I suspect it will be an acquired taste, and not appeal to most audiences, but the script is nice, and for once it seems more literate than just something driven by special effects.

Arena: Jonathan Miller.

I've never liked Jonathan Miller that much. As one of the Beyond the Fringe, he came across as a very clever and knowing purveyor of satirical humour, but not perhaps someone who's heart was in humour, which of course Peter Cook and Dudley Moore famously carried on with; Alan Bennett also wrote plays with a wry Northern humour.

So this retrospective of his work was interesting, and it portrayed a much more sympathetic and interesting character than his occasional outbursts reported in the Tabloids (about "celebrity Shakespeare" etc) which always seemed ill-thought out.
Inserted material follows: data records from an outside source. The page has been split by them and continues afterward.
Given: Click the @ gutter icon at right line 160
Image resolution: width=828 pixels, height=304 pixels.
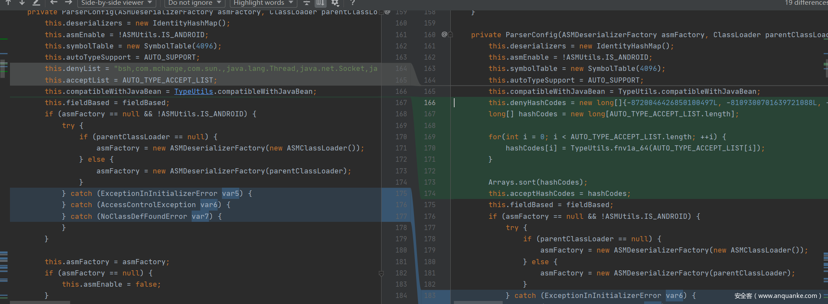Looking at the screenshot, I should pos(444,34).
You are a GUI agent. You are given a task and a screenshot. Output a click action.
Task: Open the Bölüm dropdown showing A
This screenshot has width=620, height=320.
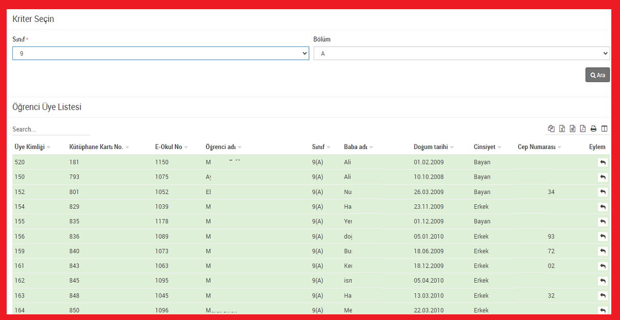click(461, 53)
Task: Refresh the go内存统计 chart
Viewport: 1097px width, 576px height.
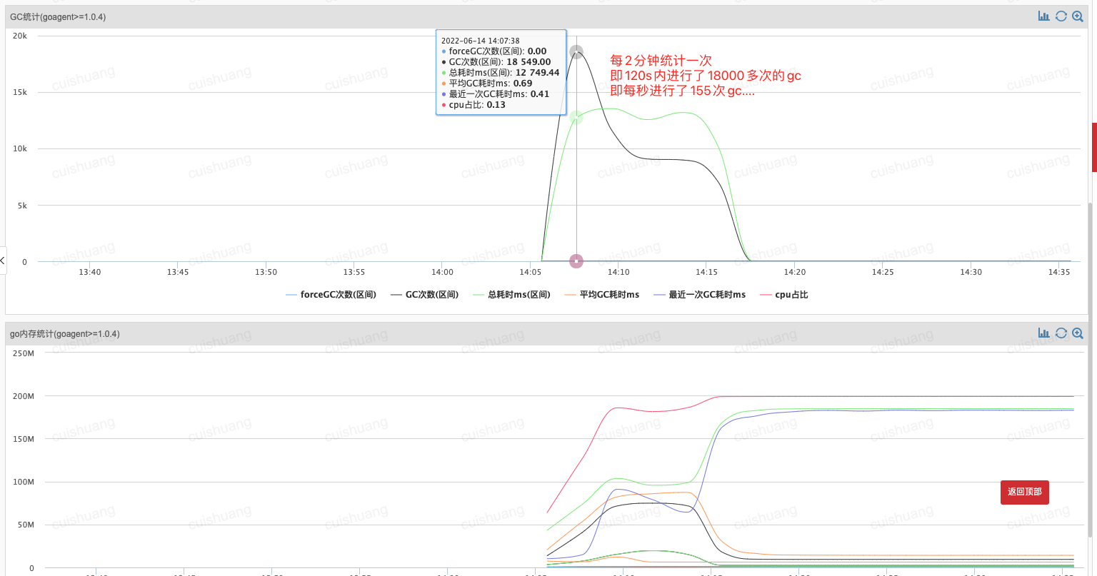Action: [x=1061, y=333]
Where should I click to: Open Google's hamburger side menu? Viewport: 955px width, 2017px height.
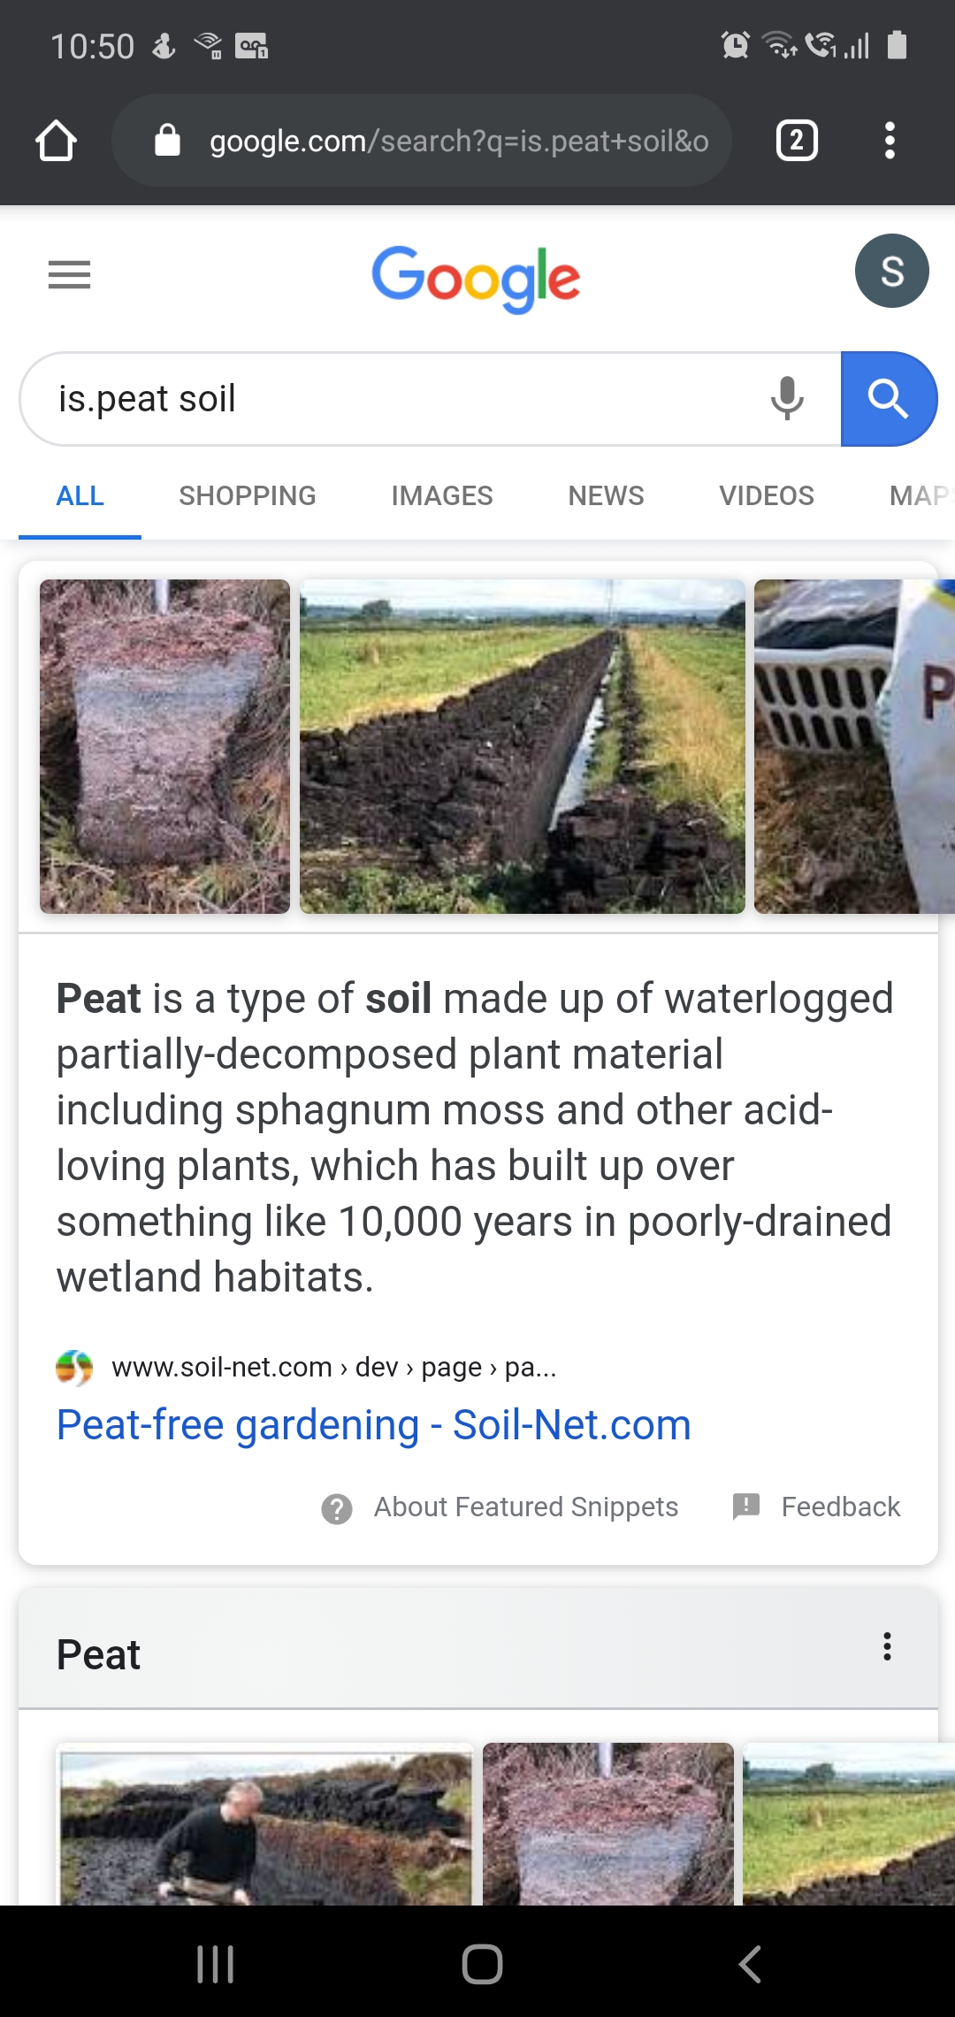(69, 274)
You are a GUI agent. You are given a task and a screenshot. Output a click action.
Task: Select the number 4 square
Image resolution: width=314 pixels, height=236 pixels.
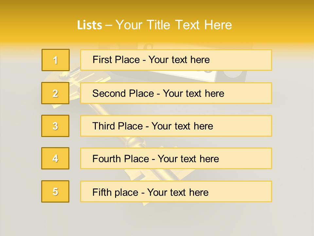[55, 158]
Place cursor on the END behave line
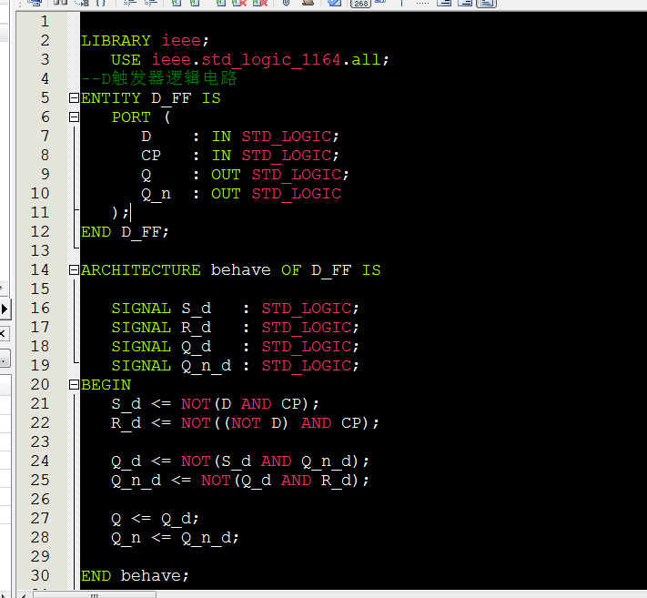The image size is (647, 598). 135,576
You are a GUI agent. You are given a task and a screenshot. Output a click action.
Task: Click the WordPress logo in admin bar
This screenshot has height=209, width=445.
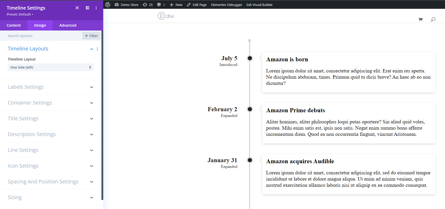click(107, 4)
Instead, we had the behind the scenes anecdotes, interviews and clips demonstrating why he always brought something interesting and novel to his direction of plays, or later, of opera. He remarked that it was probably his medical eye for fine detail, for making sure all kinds of small things did not get overlooked. I'm not so sure. Seeing his penchant for collecting pieces of scrap to fashion into abstract sculpture, I'd say it was more an eye for the form, or shape, of the play or opera, the same eye for balance and cohesion that informed his liking of abstractions from real objects; like those, his plays and operas always took what was there, and produced something that viewed them in an intensely visual way.

I like Jonathan Miller much better now, which is some achievement for a very good documentary (no padding there!)

White Heat.

The couples finally get together after Orla's death, and the framing narrative, in the present day, really has (for once) a lot more coherence. Back in the past, relationships fall apart, as one of two drop bombshells, including Jay being HIV and still practicing as a surgeon; it turns out that Lily can't have children because of an abortion after she was pregnant over a one night stand with Jack. Victor discovers his and Charlie's daughter is actually the result of a one night stand with her and Jack. All told, cautionary tales about one night stands!

There's less of a sense of the history here, snippets of Thatcher's speech about being disappointed that she didn't win the leadership ballot outright, a scene from Spitting Image, a comment from Jack's Dad that she is invulnerable, just as she was about to be ousted. Jack tried for the SDP and failed; Jack's father suggests that maybe Labour will reform itself as a kind of New Labour (one detects the hand of script writer's hindsight at work). But that apart, there's not much of the engagement with social and political issues of the day which made the previous episodes so engrossing.

On the other hand, the present day story reaches a resolution, as they come to terms with the way they let Orla down; she was always there for them, they forgot her. As Alan notes, it is easy to be wise in hindsight, and he quotes the Irish saying:

"May you have the hindsight to know where you've been, The foresight to know where you are going, And the insight to know when you have gone too far"

In a bittersweet moment, they watch Orla's retirement as a professional therapist on a DVD in her safe, and how she tells her peers how a therapist is a compass, trying to help people find their direction, and if she helped just one person to find their way, that would be enough.

On the rooftop of her flat, they take the urn of her ashes, and each in turn takes a handful, and scatters them off into the air. She was the glue that had bound them together as young people, and now they resolve to meet again before too long. Is this just empty words? We are not told, and people do tend to say that kind of thing. But Victor, off as a lawyer to Washington for a Court Case asks Charlie if she will have lunch with her on his return. Sometimes patterns change for the better after all.